Frequently asked questions

Is URL encoding a form of encryption?

No. URL encoding (percent encoding) is fully reversible by anyone who reads the output. It exists to transport bytes that have structural meaning inside a URI — reserved characters, spaces, accents, non-ASCII — through a system that only understands ASCII. If you need confidentiality, use TLS for transport and a real cipher (AES, ChaCha20). "I URL-encoded the password" is a common production bug, not a security control.

Why does a space sometimes become + and sometimes %20?

%20 is the RFC 3986 percent encoding for ASCII 0x20 (space). It works everywhere in a URI. The + is the application/x-www-form-urlencoded convention — historically introduced by RFC 1866 for HTML form submissions and preserved by the WHATWG URL Standard. Form-encoders emit + for space; URI-encoders (encodeURIComponent, encodeURI) emit %20. This tool follows RFC 3986, so it emits %20. If your consumer expects form encoding, post-process by replacing %20 with +.

What is the difference between encodeURIComponent and encodeURI?

encodeURIComponent is strict — it encodes everything except letters, digits, and the unreserved characters (- _ . ~ ! * ' ( )).
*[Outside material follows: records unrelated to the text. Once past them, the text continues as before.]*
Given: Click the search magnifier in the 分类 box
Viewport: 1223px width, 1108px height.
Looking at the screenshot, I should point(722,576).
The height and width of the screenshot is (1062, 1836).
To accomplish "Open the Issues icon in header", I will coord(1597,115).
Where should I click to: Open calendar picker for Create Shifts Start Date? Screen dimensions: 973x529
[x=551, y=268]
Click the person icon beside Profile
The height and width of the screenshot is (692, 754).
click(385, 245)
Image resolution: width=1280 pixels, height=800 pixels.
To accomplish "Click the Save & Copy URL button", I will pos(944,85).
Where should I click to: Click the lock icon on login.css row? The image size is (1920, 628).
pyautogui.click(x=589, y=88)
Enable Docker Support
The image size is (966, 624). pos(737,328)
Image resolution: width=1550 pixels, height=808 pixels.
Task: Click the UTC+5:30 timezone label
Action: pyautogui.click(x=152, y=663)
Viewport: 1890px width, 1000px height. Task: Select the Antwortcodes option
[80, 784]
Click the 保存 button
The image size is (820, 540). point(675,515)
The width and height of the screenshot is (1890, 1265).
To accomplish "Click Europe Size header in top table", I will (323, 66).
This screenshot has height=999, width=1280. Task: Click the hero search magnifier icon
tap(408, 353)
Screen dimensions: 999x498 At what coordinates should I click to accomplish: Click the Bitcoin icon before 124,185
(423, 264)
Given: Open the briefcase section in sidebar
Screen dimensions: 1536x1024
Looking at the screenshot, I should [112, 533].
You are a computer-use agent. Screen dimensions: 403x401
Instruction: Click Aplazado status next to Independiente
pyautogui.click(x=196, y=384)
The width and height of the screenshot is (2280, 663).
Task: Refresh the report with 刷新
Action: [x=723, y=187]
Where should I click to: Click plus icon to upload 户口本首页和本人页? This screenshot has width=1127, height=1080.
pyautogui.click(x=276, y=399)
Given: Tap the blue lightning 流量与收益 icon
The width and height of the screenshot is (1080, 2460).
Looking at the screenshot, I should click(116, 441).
Use it for query values, path segments, and fragments where you want a string to slot safely into a URI you control. encodeURI is permissive — it preserves the URI structural characters (/, ?, :, @, &, =, +, $, #, ,, ;) on the assumption that the input is already a full URL and you only want spaces and accents normalised. Pick the wrong one and an unescaped & inside a value can silently corrupt your query string.

Can I encode Cyrillic, CJK, or emoji?

Yes — both encodeURIComponent and encodeURI handle arbitrary Unicode natively. The character is first converted to its UTF-8 byte representation, then each byte is percent-encoded. 日本語 becomes %E6%97%A5%E6%9C%AC%E8%AA%9E (three 3-byte UTF-8 characters → nine percent triplets). Emoji like 🎉 (4-byte UTF-8) become four percent triplets. Decoding reverses the process via decodeURIComponent. No separate UTF-8 pre-pass needed.

Why does my JavaScript decoder throw on input that looks fine?

decodeURIComponent throws URIError on malformed percent sequences — a bare %, a %G1 (invalid hex), an incomplete %2 at the end of the string, or a sequence that decodes to invalid UTF-8 bytes. The common culprits are inputs that went through a system that mangled them: a chat client that ate a character, a form field that decoded once already, or a copy-paste through a context that normalised characters. Check the source before assuming the algorithm is broken.

Does this tool send my input anywhere?

No. Encoding and decoding happen entirely in your browser via the standard JavaScript URI functions. There is no fetch, no XHR, no analytics call that captures your text. The recent-inputs panel stores only your inputs (mode + variant + timestamp) in your browser's localStorage — never the encoded output. Clearing the panel is one click.

How does URL encoding interact with Base64?

They solve different problems and often combine. Base64 packs arbitrary binary into a 64-character ASCII alphabet so it can travel through text channels. URL encoding escapes reserved URI characters from any string. Plain Base64 contains + and /, which are reserved inside URIs, so passing Base64 through a URL needs an extra URL-encode pass. Base64URL (RFC 4648 §5) was designed to dodge this: it uses - and _ instead of + and / so the output is URL-safe with no further escaping. If you have binary data heading into a URL, prefer Base64URL.

Why does my CPF or e-mail address need encoding in a query string?

CPF itself is digits and a dash; it does not strictly need encoding, but it costs nothing to pass it through encodeURIComponent and you cover edge cases where someone formats it with dots. E-mail addresses are trickier — the @ is a reserved character (RFC 3986 §2.2 gen-delim), and the + that some people use for sub-addressing collides with the form-encoding convention. Always run user-supplied values like e-mails through encodeURIComponent before slotting them into a query parameter.